Heart of the sea.jpg

Les dissensions se cumulent, la tension se forge entre les deux hommes, exacerbée par le fait qu’aucunes baleines ne croisent leur chemin, les forçant à passer le Cap Horn. Lors d’une escale en Equateur, ils apprennent l’existence d’un ban de baleines dans les eaux du Pacifique… mais ils entendent aussi une histoire étrange qu’ils ne prennent pas au sérieux, évoquant l’existence d’un cachalot blanc titanesque extrêmement agressif.

Ron HOWARD retrouve une nouvelle fois Chris HEMSWORTH, pour une épopée qu’il ne pouvait qu’être amener à tourner, tant les mythes fondateurs et le dépassement nourrissent sa filmographie. Après le Temps, la Mort, le Feu, les Etoiles, la Folie, le Grand Ouest et le Bitume, c’est au tour des océans de nourrir sa dernière production, inspirée d’un ouvrage de Nathaniel PHILBRICK racontant l’histoire vraie de ce navire qui fut coulé par un cachalot et qui inspira Herman MELVILLE pour Moby Dick.

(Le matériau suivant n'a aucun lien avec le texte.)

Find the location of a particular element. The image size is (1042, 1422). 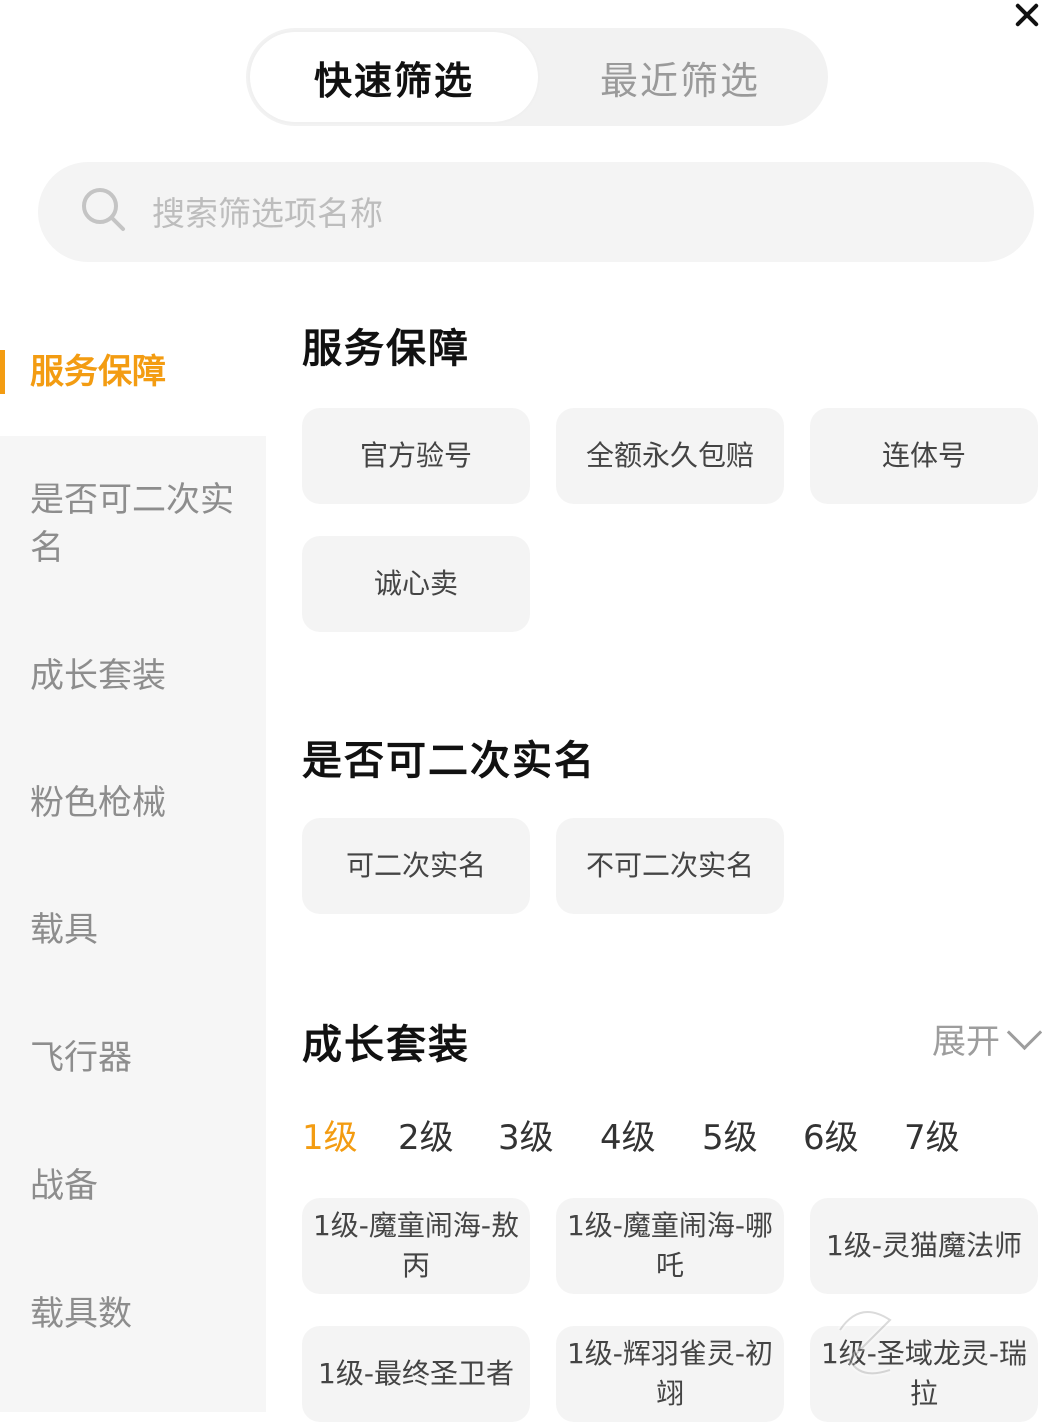

option-chip: 全额永久包赔 is located at coordinates (670, 456).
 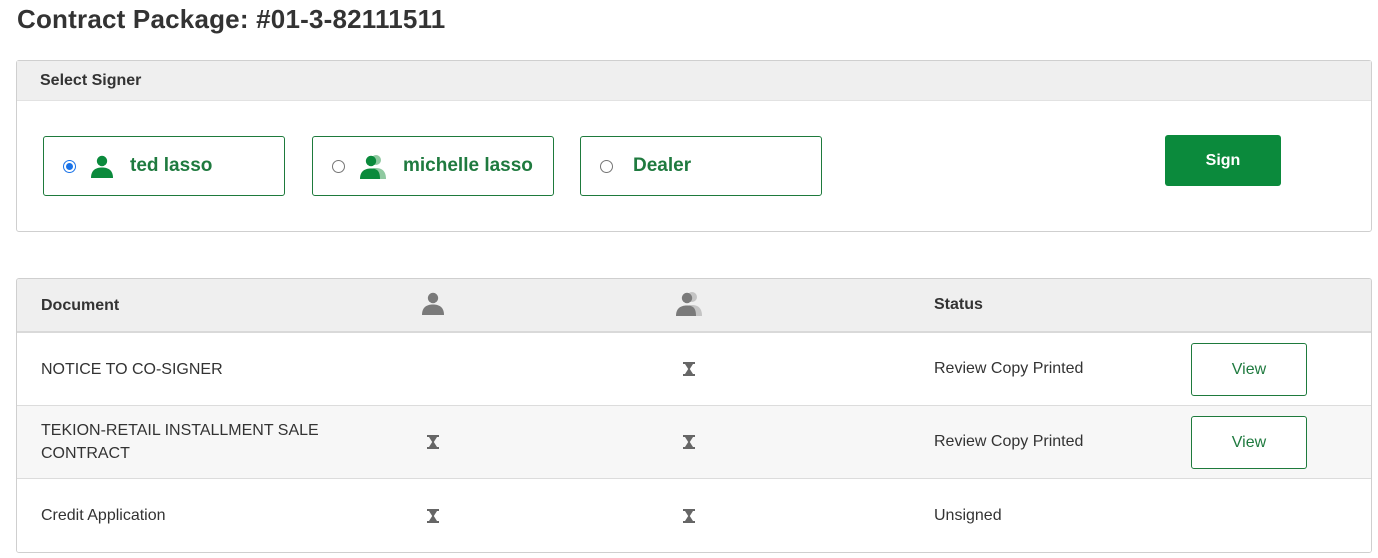 I want to click on document-status: Unsigned, so click(x=968, y=515).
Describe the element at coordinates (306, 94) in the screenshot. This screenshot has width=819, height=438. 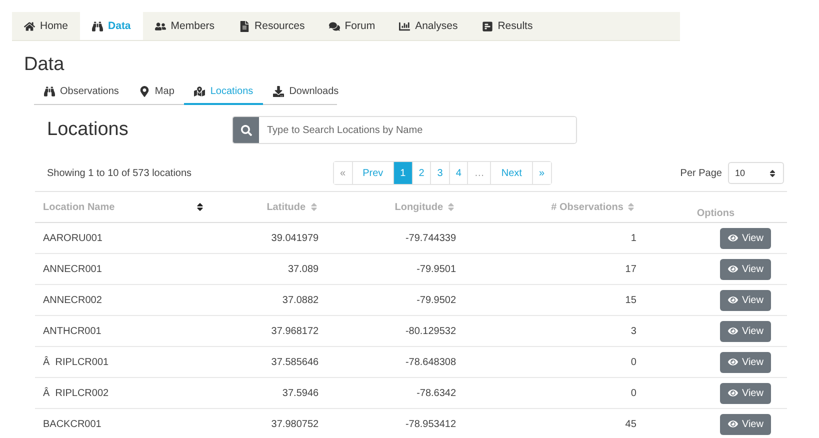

Mais IN THE HEART OF THE SEA raconte-t-il seulement la génèse de l'histoire d'un homme obsédé par un cachalot ?

Hear of the sea picture.jpg

1820, l’Essex est attaqué par un cachalot. Une année charnière pour la chasse à la baleine puisque ce sera le début de la chute de l’empire de Nantuckett, épicentre de l’empire maritime de l’époque qui s’étend de l’Atlantique au Pacifique, où l’huile de baleine est l’or blanc grâce à quoi prospère la côte Est.

Rappelons que le cétacé n’est pas un simple animal, la science ayant depuis reconnue en lui des aptitudes cognitives proche de l’intelligence. Animal social, communicant, stratège – de fait de son besoin naturel de survivre aux attaques de ces prédateurs – il est intéressant de constater que, tant que les navire de pêche étaient en bois et donc bien plus vulnérable que ce qu’ils sont désormais, des navires coulaient, attirés au fin fond du Pacifique pour ne jamais y remonter à la surface.

 

Ne se serait-il pas déroulée une guerre silencieuse inter-espèce, entre des mammifères marins chassés et prêts à en découdre et des baleiniers inconscients de l’intelligence auquel ils s'opposaient, amenant l’empire commercial de Nantuckett à s’écrouler avec son économie ? C'est une explication que portent certains experts sur cette histoire, étayée par les découvertes récentes sur le comportement animal et des grands prédateurs.

Le diable est dans les détails et au cinéma, il se glisse dans un échange entre deux personnages, quand l’un évoque l’émergence d’une nouvelle huile qui impose sa valeur sur le marché : l’huile noir, le pétrole, qui participera aussi à la ruine de ce bref empire.

Ron HOWARD, pousse les limites de l'immersion en usant de micro camera, qui fait parfois corps avec le navire.

Malgré quelques incohérences photographiques qui font penser que nombres de scènes ont été tournées en studio sur fond vert quand elles n'ont pas été un peu trop étalonnées numériquement, l’épique reste au rendez-vous, où l’homme s’oppose aux éléments et à la Nature, malgré sa vulnérabilité.